→ **PROBLEM TO WORK ON**:
A verbatim copy of the line containing "Gamer Community (269, 87)" and all lines after it, up to and including the final line of the records, is the only acceptable output.

** DATA SECTION follows **

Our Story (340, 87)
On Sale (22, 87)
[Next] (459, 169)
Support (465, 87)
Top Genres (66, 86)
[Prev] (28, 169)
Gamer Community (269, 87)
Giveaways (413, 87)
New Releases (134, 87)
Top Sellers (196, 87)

** End of DATA SECTION **

→ **WRITTEN ANSWER**:
Gamer Community (269, 87)
Giveaways (413, 87)
New Releases (134, 87)
Top Sellers (196, 87)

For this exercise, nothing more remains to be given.